07/03/2018
Se LIBERER DE SES CHAÎNES
(2 vFormations pour réussir)
L’ADULTE
Ce qu’il faut savoir, c’est que notre vécu, nos croyances, nos expériences sont enregistrées dans notre inconscient. Dans l’inconscient, le temps n’a pas cours, et confrontés à une situation qui nous a perturbés il y a 10 , 20 , ou 50 ans, nous allons réagir comme nous l’avions fait à cette époque sans pour autant nous en rendre compte. C’est ce qui explique que parfois, nous voyons faire certaines personnes et leur comportement nous fait dire : « il se comporte comme un enfant ». Ce qui est le cas, mais il n’en est pas conscient.
Il en est de même pour chacun d’entre nous lorsque le besoin de se sentir aimé et protégé est remis en question. Si en nous, ce besoin est toujours aussi présent qu’il l’était chez l’enfant, nos comportements d’adulte seront ceux de l’enfant que nous étions :
- Peur de déplaire ou de mal faire
- Recherche d’approbation - Peur de se tromper - dévalorisation etc.

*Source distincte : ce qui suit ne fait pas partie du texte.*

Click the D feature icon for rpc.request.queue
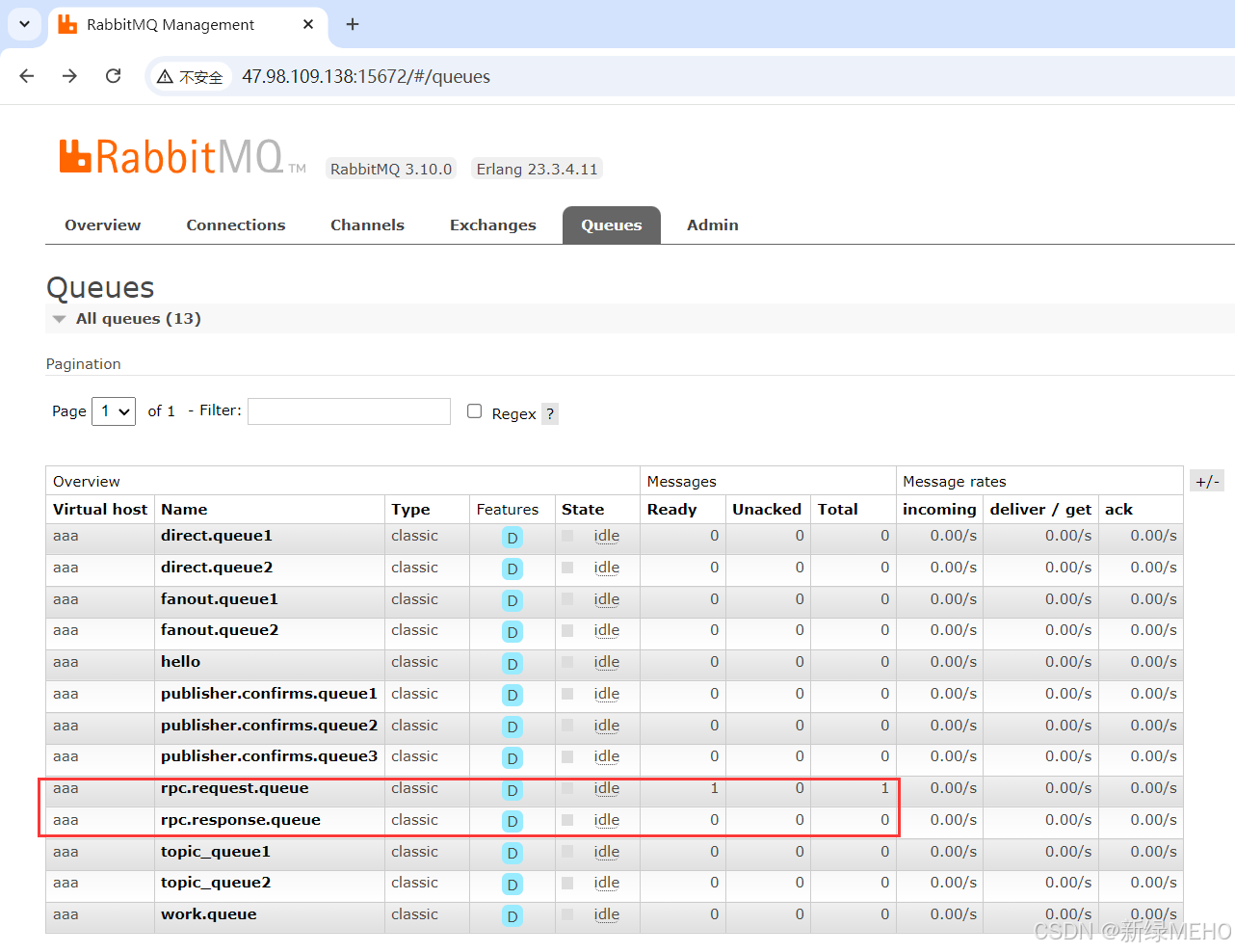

C’est ce qui va générer le manque de confiance en soi, non que la personne n’ait pas les capacités, bien au contraire car ce sont souvent ceux qui n’osent pas qui ont le plus gros potentiel, mais les différentes peurs vont les empêcher d’agir ; Se tromper équivaudrait pour elles à ne pas être capables et donc à ne pas mériter d’aitre aimées.
Ceci pourrait paraître simpliste et pourtant, c’est bien ainsi que ça se passe. On pourrait croire dans ces conditions qu’il est facile de régler le problème comme certains peuvent nous le dire. Mais c’est comme dire à un fumeur tu n’as qu’a arrêter de fumer, à un alcoolique arrêtes de boire ou à une personne en surpoids tu n’as qu’a manger moins. Si c’était si facile, ne croyez-vous pas qu’ils l’auraient déjà fait sans avoir besoin qu’on le leur dise ?
Toute la difficulté réside dans la possibilité à opérer ce changement. Seul il y a très peu de chances d’y parvenir, du fait que les mécanismes sont inconscients. C’est le bût de nos formations , créer les conditions nécessaires pour y parvenir et débloquer notre potentiel.
On pourrait croire que l’origine du manque de confiance en soi remonte à l’enfance, c’est vrai dans certains cas, mais pas toujours. Il y a d’autres causes nous le verrons plus t**d. C’est aussi pour cela qu’il est difficile pour la personne concernée de traiter seule efficacement le problème. Elle aura tendance à s’attaquer aux conséquences, pas aux causes.
Un exemple : « Il ne peut pas conduire parce qu’il a trop bu » Si l’on veut traiter le problème ; il faudra s’attaquer aux causes, ici, la boisson, l’incapacité à conduire n’étant que la conséquence. Il pourra prendre autant de leçons de conduite qu’il voudra, le problème restera le même tant qu’il n’aura pas supprimé la boisson. Il en est de même pour la confiance en soi, le manque est la conséquence. La cause, c’est ce qui a provoqué le manque de confiance. Le seul moyen de traiter efficacement le problème est de s’attaquer aux causes. C’est pour cela que la plupart des gens ne parviennent pas à en sortir malgré tous leurs efforts et les conseils dispensés par l’entourage, pourtant plein de bonne volonté.
Pour résumer :
Lors de l’enfance, le besoin de se sentir aimé et protégé peut perdurer chez l’adulte pour différentes raisons, sans pour autant qu’il y ait une raison ou qu’il soit justifié :
Sensibilité de l’enfant, imagination développée, Environnement difficile, manque de communication, repli sur soi, etc.
Les conséquences : dévalorisation de soi, qui entraîne
-Peur de mal faire -Peur de se tromper -Besoin d’approbation ou de directives pour agir
- Dévalorisation de soi - image personnelle négative -communication difficile
- Sur le plan affectif, peur du rejet et donc, difficulté à exprimer ses sentiments
-repli sur soi -incapacité à s’affirmer etc.
On le voit, la liste est longue et en fait, tous les éléments font partie du manque de confiance en soi. Comme nous pouvons le voir, le manque de confiance n’est pas le problème, c’est la conséquence.
La démarche pour regagner la confiance est différente. Il n’est pas possible de la traiter ici, les moyens sont inadaptés et donc inefficaces. Pour la développer, il faut plus de temps et les conditions requises aussi bien de temps que des moyens adaptés pour la mise en œuvre.
Je vais donc arrêter ici pour cette partie, sachant qu’il reste une manifestation du manque d’amour que nous n’avons pas encore abordée et qui est certainement la plus importante. Elle fera l’objet du prochain volet.